From Left: Dr Jeremy Tan, Dr Eunice Leong, Dr Yang Yi Yan, Dr Joyce Tay and Dr Yang Chuan
Science
The development of drug resistance is one of the most common reasons for the poor recovery of cancer patients. Recently, a new class of macromolecular drugs such as positively charged biopolymers and peptides has been proposed to overcome this problem. However, positively charged biopolymers are also toxic to healthy cells and tissues. To this end, we developed negatively charged biopolymers to form nanoparticles with a positively charged anticancer biopolymer called nanocomplexes. In this paper, we reported that these nanocomplexes stayed in the body longer, were more biocompatible and could target tumors better than the anticancer biopolymer alone 1.
Societal Impact
Nanotechnology has the potential to overcome limitations of conventional small molecule drugs by changing the way of how drugs are delivered to the target, such as reducing drug side effects by preventing it from acting on healthy cells.
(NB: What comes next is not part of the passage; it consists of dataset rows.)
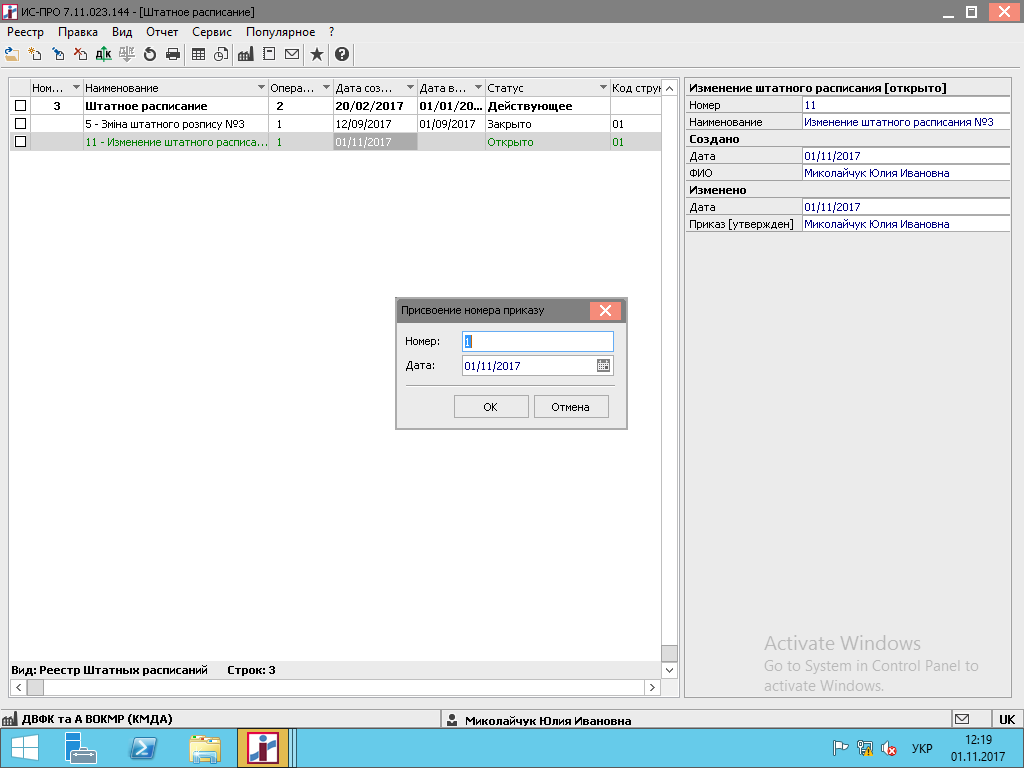Open the Реестр menu
Image resolution: width=1024 pixels, height=768 pixels.
point(25,32)
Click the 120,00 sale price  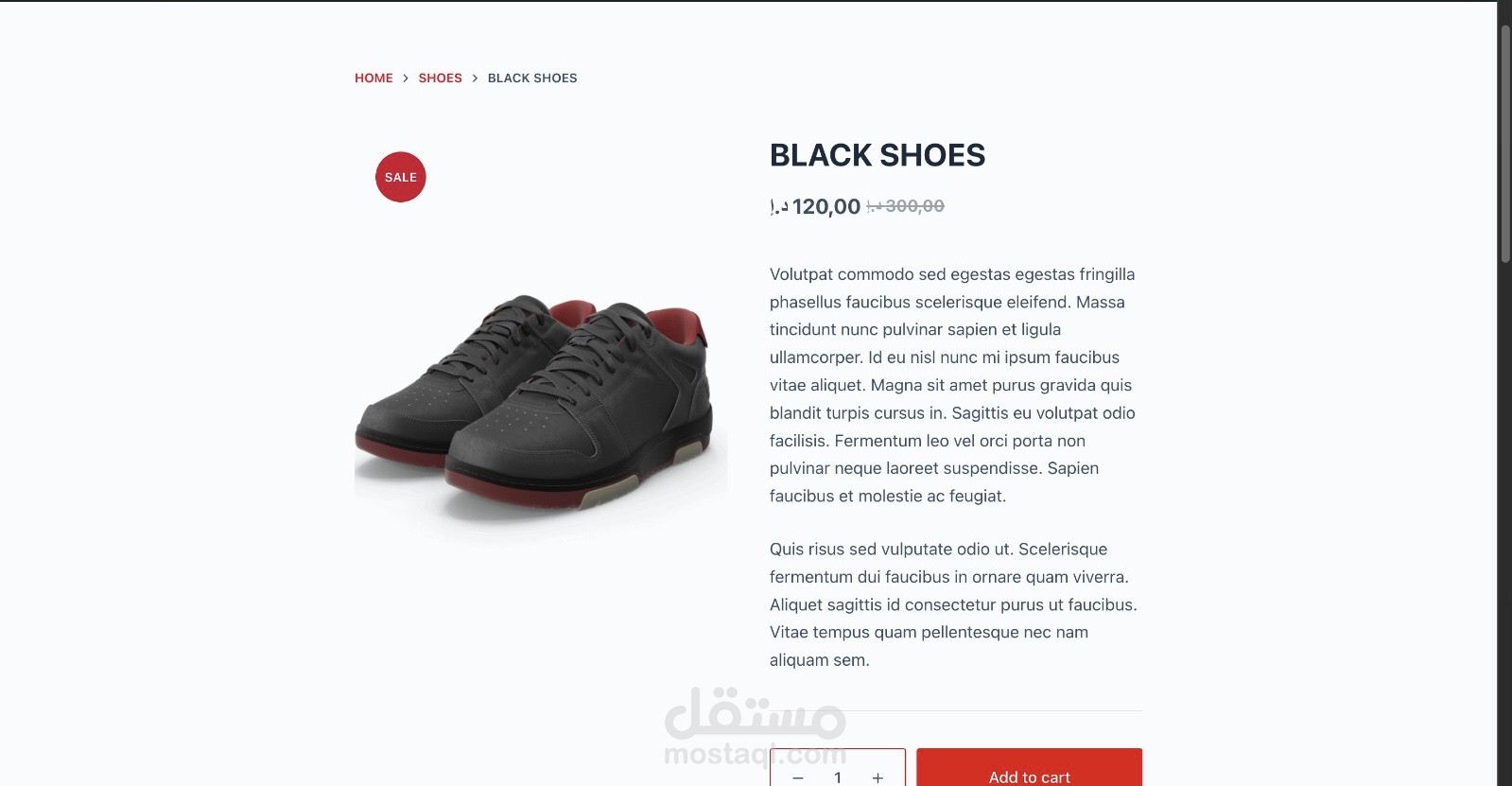(x=815, y=206)
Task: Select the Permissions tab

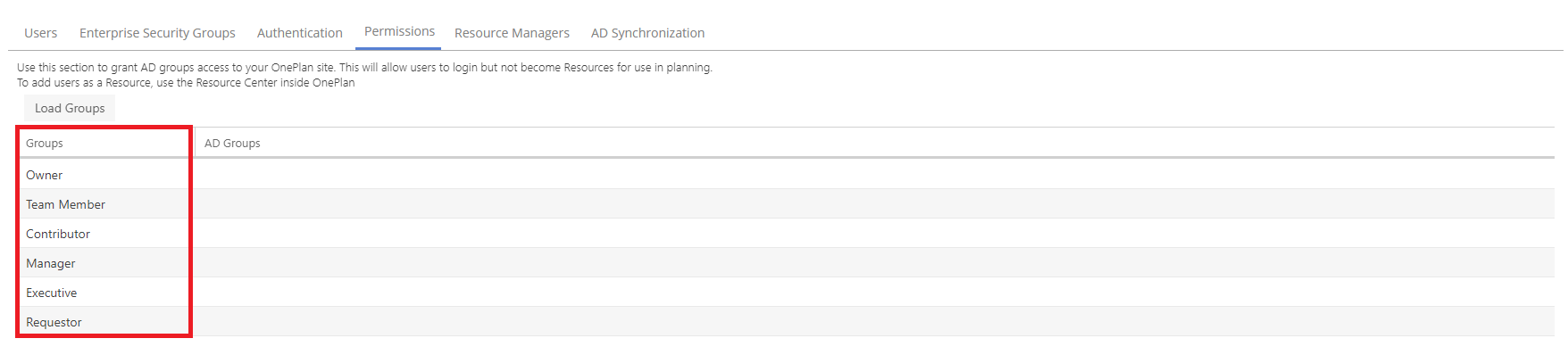Action: (x=399, y=32)
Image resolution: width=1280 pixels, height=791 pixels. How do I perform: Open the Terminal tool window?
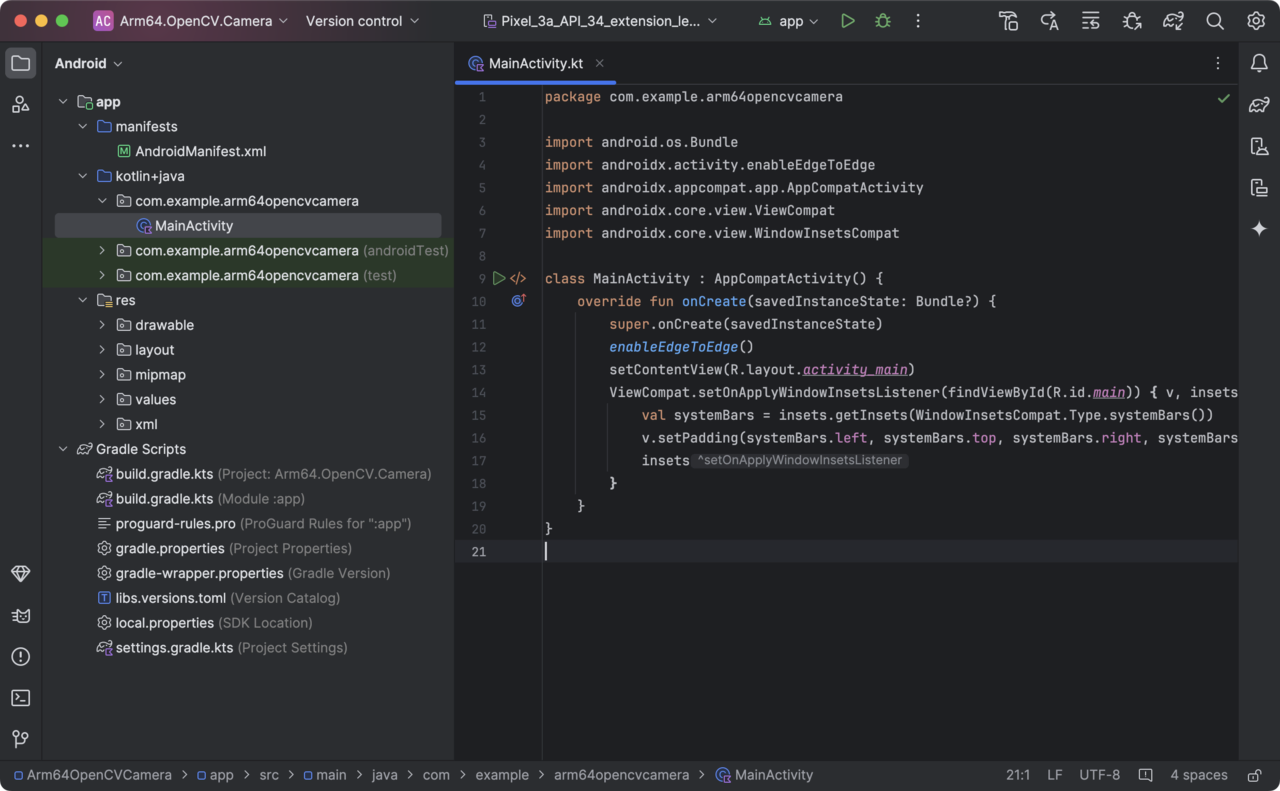(x=20, y=698)
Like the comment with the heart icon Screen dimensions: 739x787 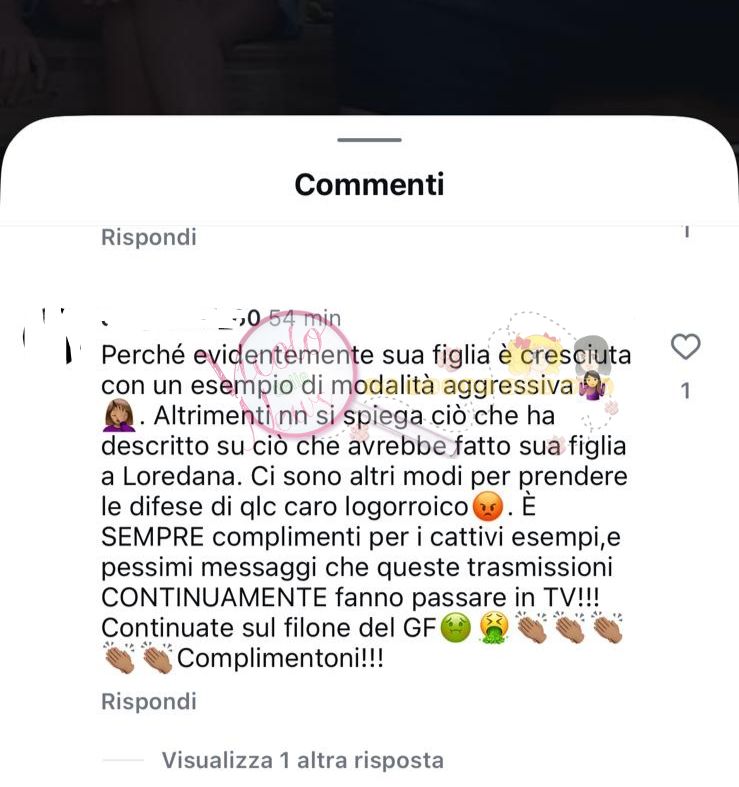pyautogui.click(x=685, y=347)
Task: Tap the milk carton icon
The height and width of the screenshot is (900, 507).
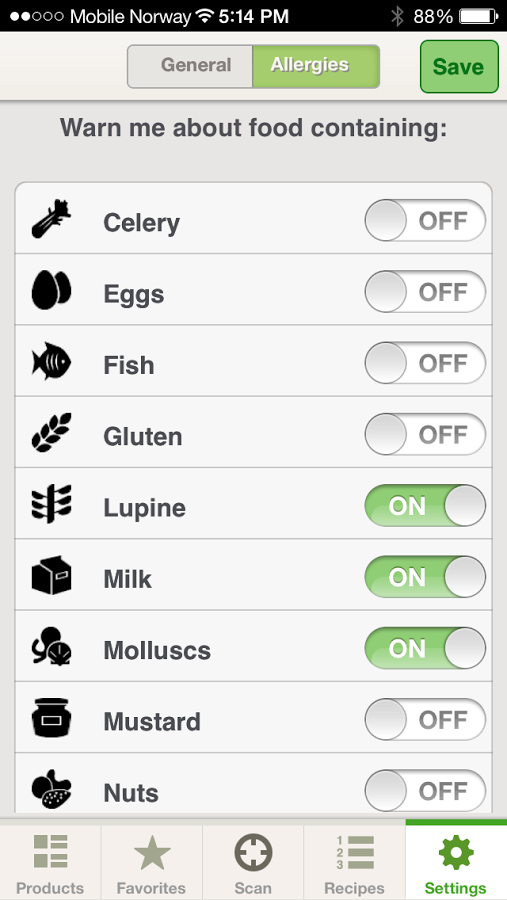Action: (51, 575)
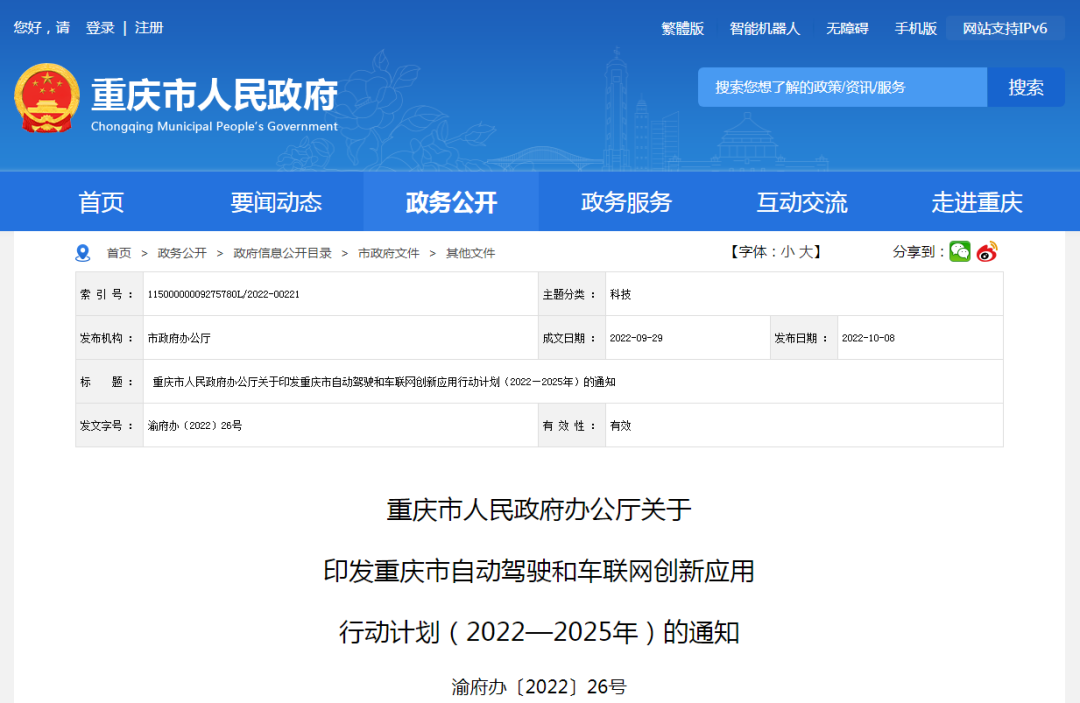Click the 注册 link
Viewport: 1080px width, 703px height.
pyautogui.click(x=149, y=28)

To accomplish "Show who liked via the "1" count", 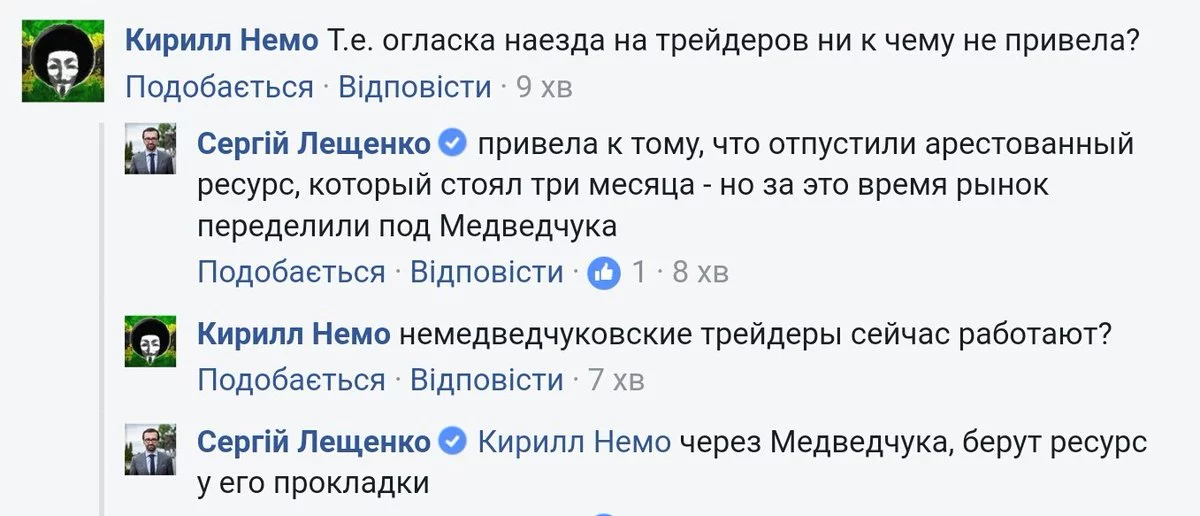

To date, there are at least 8 approved nanoparticle formulations for cancer treatments with many more in clinical trials. However, nanoparticle formulations that carry conventional drugs often do not address the problem of drug resistance because the formulations do not alter the drug’s mechanism of action. Cancer cells can still develop resistance to these drugs when they are released from the nanoparticles. Therefore, we need to take a different approach to develop new treatments for cancer. Previous studies have shown that cancer cells were unable to develop drug resistance to anticancer biopolymers. However, like conventional drugs, they could be toxic to healthy cells. In this study, we developed nanoparticle formulations containing an anticancer biopolymer and showed that in mice the nanoparticles were effective in suppressing tumor growth by 32-56% and reduced injection site toxicity without causing any observable damage to the major organs such as liver and kidneys.
Technical Summary
We have previously reported guanidinium-based polycarbonates as anticancer agents 2. In this study, the anticancer biopolymer is a polycarbonate with 20 repeating units of a guanidinium monomer containing a butyl group as a hydrophobic spacer. New anionic block copolymers, comprising of polyethylene glycol and benzoic acid-functionalized polycarbonate were synthesized using organocatalytic ring-opening polymerization. In addition, to increase the targeting ability of the nanoparticles, biotin was conjugated on one end of the anionic polycarbonate. The uniformly dispersed nanocomplexes were formed by self-assembly in aqueous solution, with hydrodynamic diameters of less than 130 nm and anticancer biopolymer loading levels of 38-49%.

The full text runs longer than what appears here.